Oltre a tutti i pro che un professionista troverebbe in quei luoghi, ad incidere sulle scelte di medici e infermieri sono anche i contro che affrontano quotidianamente nella sanità pubblica italiana, che vive negli ultimi anni un profondo declino.

“La sanità pubblica è in una fase di grave crisi – ha confermato il neurochirurgo -. Sono tanti gli indicatori che lo evidenziano: solo per citare alcune situazioni che incidono sulle scelte dei professionisti, un medico in servizio per tanti anni nel pubblico spesso vede le aspettative sul proprio futuro professionale, ad un certo punto, andare a rotoli. E quindi decide di fare un passo, il cosiddetto passo della vita, il passo della libertà, se vogliamo. A questo si aggiungano turni massacranti a cui si è sottoposti per carenza di personale, sacrifici, aggressioni da parte dei pazienti, scarsa retribuzione, limitate possibilità di crescita professionale e carriera stroncata dall’arrivo del solito raccomandato di turno che ti soffia il posto. In queste condizioni è comprensibile che si decida di andare all’estero dove le professionalità sono apprezzate, esaltate e non mortificate”.

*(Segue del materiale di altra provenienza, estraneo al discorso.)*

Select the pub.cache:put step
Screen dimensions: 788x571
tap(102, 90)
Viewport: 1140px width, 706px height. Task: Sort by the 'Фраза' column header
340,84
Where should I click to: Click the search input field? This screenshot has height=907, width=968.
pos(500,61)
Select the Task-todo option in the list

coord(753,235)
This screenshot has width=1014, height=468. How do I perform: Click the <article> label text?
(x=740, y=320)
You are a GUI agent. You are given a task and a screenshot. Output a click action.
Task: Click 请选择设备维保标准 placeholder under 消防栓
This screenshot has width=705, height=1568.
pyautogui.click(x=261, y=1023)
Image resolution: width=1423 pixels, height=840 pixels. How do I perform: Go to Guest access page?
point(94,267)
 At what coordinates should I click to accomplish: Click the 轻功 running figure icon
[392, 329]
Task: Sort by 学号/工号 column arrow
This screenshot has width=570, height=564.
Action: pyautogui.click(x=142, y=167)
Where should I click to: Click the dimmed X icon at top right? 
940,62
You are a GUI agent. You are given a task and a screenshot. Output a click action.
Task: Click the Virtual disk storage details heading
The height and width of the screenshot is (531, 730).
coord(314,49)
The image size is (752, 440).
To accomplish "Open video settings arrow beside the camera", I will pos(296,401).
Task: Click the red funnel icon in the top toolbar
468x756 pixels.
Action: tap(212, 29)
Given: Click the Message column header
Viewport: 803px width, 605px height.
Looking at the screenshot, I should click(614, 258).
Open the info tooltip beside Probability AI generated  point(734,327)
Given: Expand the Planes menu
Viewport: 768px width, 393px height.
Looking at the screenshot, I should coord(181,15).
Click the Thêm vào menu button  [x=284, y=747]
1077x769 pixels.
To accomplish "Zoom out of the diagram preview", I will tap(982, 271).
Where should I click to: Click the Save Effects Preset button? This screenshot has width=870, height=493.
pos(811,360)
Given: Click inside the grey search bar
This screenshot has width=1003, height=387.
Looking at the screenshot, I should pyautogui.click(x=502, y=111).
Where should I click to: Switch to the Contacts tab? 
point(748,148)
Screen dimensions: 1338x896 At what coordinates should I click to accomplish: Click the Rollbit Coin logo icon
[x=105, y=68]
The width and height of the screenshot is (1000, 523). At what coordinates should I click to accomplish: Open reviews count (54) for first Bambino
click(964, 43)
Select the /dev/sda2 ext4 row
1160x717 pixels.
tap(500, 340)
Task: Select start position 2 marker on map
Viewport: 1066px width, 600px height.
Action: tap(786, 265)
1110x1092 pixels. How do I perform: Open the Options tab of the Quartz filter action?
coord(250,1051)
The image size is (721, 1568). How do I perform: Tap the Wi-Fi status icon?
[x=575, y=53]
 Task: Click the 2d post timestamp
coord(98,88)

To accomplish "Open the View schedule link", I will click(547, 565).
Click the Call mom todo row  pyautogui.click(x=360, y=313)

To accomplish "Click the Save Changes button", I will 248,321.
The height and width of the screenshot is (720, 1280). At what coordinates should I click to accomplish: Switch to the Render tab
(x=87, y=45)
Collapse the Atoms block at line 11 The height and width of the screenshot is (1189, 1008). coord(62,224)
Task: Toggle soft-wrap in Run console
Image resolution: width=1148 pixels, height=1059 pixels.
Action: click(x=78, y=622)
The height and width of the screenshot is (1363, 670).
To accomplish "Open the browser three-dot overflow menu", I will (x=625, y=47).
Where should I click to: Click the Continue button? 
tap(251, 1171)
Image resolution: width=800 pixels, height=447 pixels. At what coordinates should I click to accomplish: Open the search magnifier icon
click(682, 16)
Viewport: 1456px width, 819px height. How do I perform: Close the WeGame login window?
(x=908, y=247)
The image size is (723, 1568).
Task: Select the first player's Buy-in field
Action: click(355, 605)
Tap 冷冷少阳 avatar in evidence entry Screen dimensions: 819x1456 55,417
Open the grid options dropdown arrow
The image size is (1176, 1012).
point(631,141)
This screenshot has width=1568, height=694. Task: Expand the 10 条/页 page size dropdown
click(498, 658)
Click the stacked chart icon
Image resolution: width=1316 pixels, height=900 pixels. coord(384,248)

La situazione è ancora in ampia evoluzione, basti pensare che entro il 2030, rilevano ancora da Amsi e Umem, in Arabia Saudita serviranno 44mila medici e 88mila infermieri, che nelle intenzioni dei governi di quell’area serviranno ad arginare parzialmente l'esodo di 30mila pazienti che dai Paesi del Golfo si curano all'estero (negli Usa e in Inghilterra, Germania e Francia), per un esborso totale di oltre 20 miliardi. Arruolare personale medico e sanitario ottimamente formato, come è quello italiano, diventerà sempre più una scelta conveniente.